[R] Import of Access data via RODBC changes column name ("NO" to "Expr1014") and the content of the column
Maciej Hoffman-Wecker
Maciej.Hoffman-Wecker at bioskin.de
Tue Aug 14 13:33:27 CEST 2007
Dear Professor Ripley,
Thank you very much for your response. I send the problem, as I didn't have any more ideas were to search for the reason. I didn't say this is a R bug, knowing the responses on such mails.-)
But I succeeded in developing a tiny example, that reproduces the bug (wherever it is).
I generated a small Access data base "test2.mdb" with one table "Tab1" and following columns:
"Field name" "Field type"
F1 Number
NO Number
F2 Number
(sorry if the Access identifiers are not the standard ones, as I have a german Access version)
The content of the "Tab1" table is:
F1 NO F2
1 1 1
2 2 2
0 1
1 0 0
(The column "NO" contains one missing)
Now if I import the data into R, I get the following results:
> library(RODBC)
> .con <- odbcConnectAccess("./test2.mdb")
> (.d <- try(sqlQuery(.con, "select * from Tab1")))
F1 NO F2
1 1 1 1
2 2 2 2
3 0 NA 1
4 1 0 0
> (.d <- try(sqlQuery(.con, "select F1 , NO , F2 from Tab1")))
F1 Expr1001 F2
1 1 0 1
2 2 0 2
3 0 0 1
4 1 0 0
> close(.con)
So the problem occurs if the column names are specified within the query.
Is the query "select F1 , NO , F2 from Tab1" invalid?
Regarding the memory issue, I _knew_ that there must be a reason for the running out of memory space.
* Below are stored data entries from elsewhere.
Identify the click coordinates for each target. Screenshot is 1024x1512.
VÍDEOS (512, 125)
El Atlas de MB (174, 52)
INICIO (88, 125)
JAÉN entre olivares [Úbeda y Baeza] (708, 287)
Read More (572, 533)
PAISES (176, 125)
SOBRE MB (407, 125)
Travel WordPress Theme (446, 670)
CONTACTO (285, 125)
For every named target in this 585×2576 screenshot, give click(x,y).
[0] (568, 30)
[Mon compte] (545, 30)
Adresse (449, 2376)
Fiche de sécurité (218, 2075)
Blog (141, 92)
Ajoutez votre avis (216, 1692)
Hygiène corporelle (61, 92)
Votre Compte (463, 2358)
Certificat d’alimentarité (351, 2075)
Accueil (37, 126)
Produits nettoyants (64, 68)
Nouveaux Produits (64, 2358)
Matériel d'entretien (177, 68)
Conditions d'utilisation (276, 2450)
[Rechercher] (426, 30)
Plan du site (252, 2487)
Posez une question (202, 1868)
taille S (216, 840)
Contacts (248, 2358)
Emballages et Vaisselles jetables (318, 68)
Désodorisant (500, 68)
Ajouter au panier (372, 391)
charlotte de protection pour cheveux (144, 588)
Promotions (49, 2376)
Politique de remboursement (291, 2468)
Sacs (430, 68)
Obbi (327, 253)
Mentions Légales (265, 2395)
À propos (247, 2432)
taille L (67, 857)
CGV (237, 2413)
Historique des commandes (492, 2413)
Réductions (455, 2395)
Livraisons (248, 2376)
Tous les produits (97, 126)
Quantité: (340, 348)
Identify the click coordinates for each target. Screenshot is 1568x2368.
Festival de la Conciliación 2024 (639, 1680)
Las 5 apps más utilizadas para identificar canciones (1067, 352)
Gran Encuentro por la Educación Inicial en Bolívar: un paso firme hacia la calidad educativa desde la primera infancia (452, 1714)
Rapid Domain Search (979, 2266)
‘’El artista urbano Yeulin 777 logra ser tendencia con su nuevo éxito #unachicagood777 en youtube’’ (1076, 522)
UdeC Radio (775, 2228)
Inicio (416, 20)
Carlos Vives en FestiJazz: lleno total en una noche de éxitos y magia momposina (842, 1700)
Sorry for not being more specific. My question than is:
Is there a way to 'reset' the environment without quitting R and restarting it?
Thank you for your help.
Kind regards,
Maciej
-----Ursprüngliche Nachricht-----
Von: Prof Brian Ripley [mailto:ripley at stats.ox.ac.uk]
Gesendet: Dienstag, 14. August 2007 11:51
An: Maciej Hoffman-Wecker
Cc: r-help at stat.math.ethz.ch
Betreff: Re: [R] Import of Access data via RODBC changes column name ("NO" to "Expr1014") and the content of the column
On Tue, 14 Aug 2007, Maciej Hoffman-Wecker wrote:
>
> Dear all,
>
> I have some problems with importing data from an Access data base via
> RODBC to R. The data base contains several tables, which all are
> imported consecutively. One table has a column with column name "NO".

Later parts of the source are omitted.